CCSP: De que forma as noções de permanência e de observação no espaço fundamentam a participação de vocês no trabalho?
Renato Jacques: Acredito que a influência da antropologia em meu trabalho artístico se transferiu também para este processo, a partir da ideia de uma postura etnográfica, o que significa uma vivência prolongada e aprofundada num determinado contexto por meio da qual se tenta produzir e construir entendimentos e leituras daquele lugar, daquele espaço, daquele mundo.
De certa maneira, este programa performativo funcionará assim, ou seja, iremos a campo — o campo, neste caso, é o Centro Cultural São Paulo, com toda a infinitude que isso possa querer dizer, afinal não há a princípio um limite exato para definir o que é o CCSP.
Nesse processo de ir a campo, vamos coletar, produzir, criar dados, conhecimentos, etc. Os resultados disso ainda estão em aberto. A ideia é que, depois do campo, a gente volte para o espaço expositivo para performar nossos achados.
Quando falamos de um processo duracional, isso significa que este espaço estará em constante movimento, em constante devir, digamos. Por exemplo, o Filipe está nos ensinando a moldar em gesso e pode ser que utilizemos dessa técnica para criar esculturas a partir das nossas saídas a campo.
Erika Kobayashi: Da mesma forma que existe abertura em nossas pesquisa e escrita para o acontecimento, isso também invade o programa performativo. É uma estrutura que apresenta diversas ramificações abertas o suficiente para nos afetar e se transformar nessa criação.
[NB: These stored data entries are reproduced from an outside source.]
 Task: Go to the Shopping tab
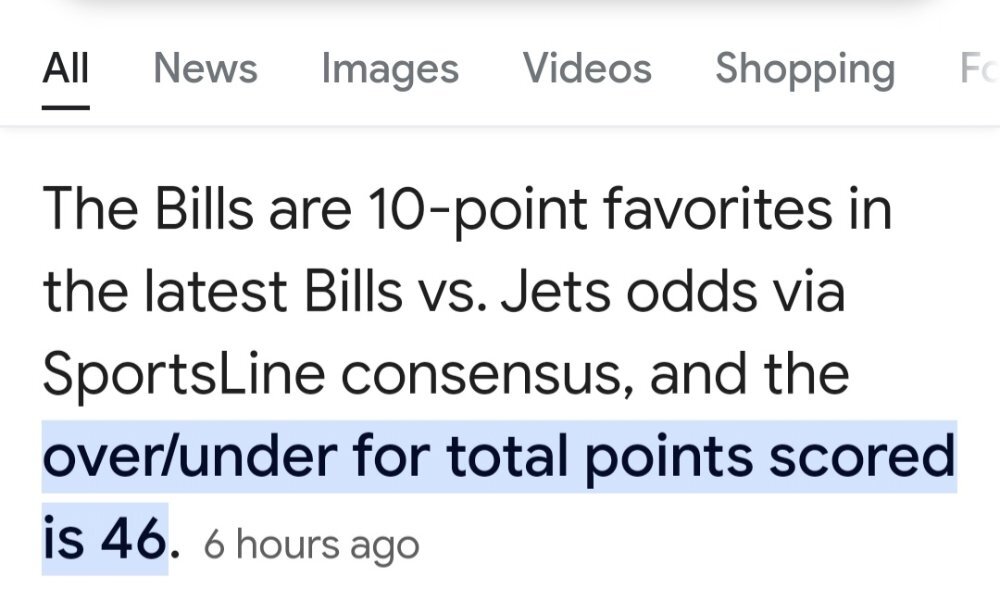pos(805,69)

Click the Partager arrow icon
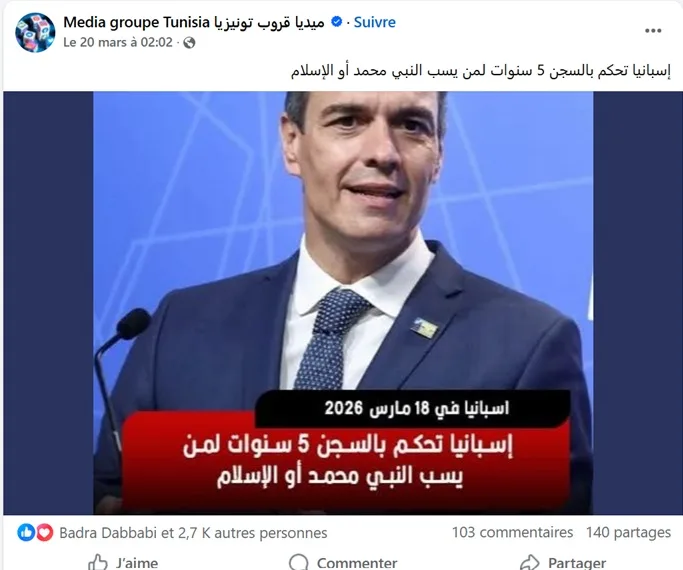coord(530,562)
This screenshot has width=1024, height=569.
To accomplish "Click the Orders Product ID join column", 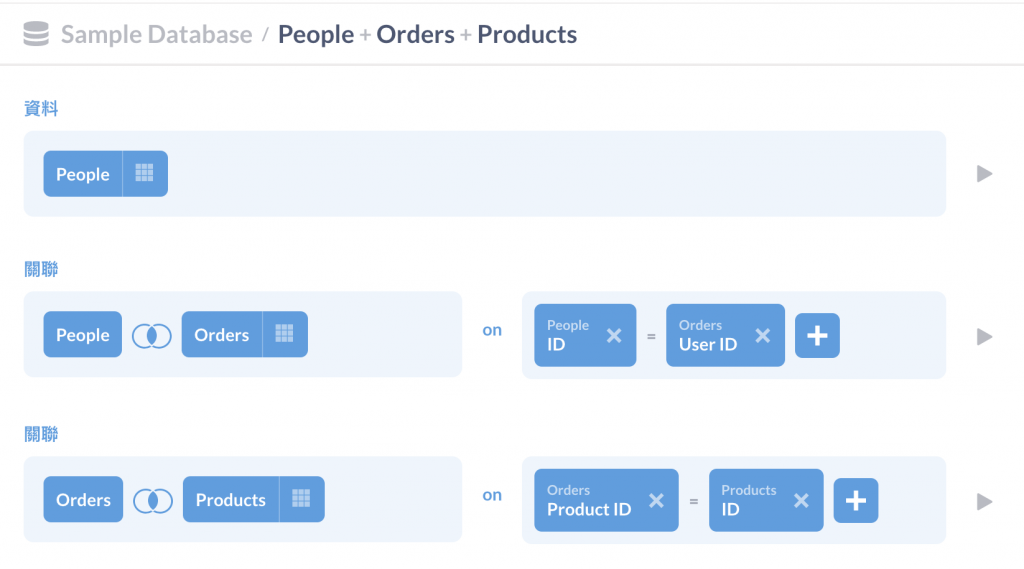I will point(589,500).
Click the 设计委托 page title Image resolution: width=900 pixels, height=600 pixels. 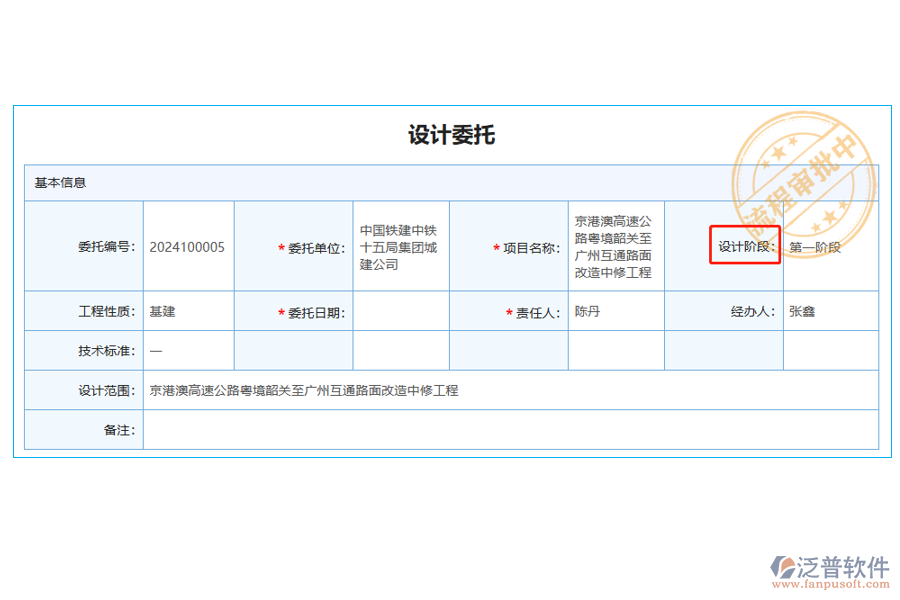(x=452, y=135)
Mariana Viana: Quando habitamos um espaço há um encontro entre os corpos que ativa uma mudança em todas as partes — ou uma deformação —, sinto que estar neste espaço por um longo período nos mostrará outras dimensões dele, outras camadas, outras possibilidades de existir e comunicar aqui.
Filipe Barrocas: A existência desse projeto depende dos seus mais variados pontos de vista, das suas perspectivas, cada um enquanto sujeito. Daí a razão pela qual não nos intitulamos como um coletivo. Nós não tivemos uma conclusão única dos nossos encontros, cada um tem o seu e quanto mais melhor.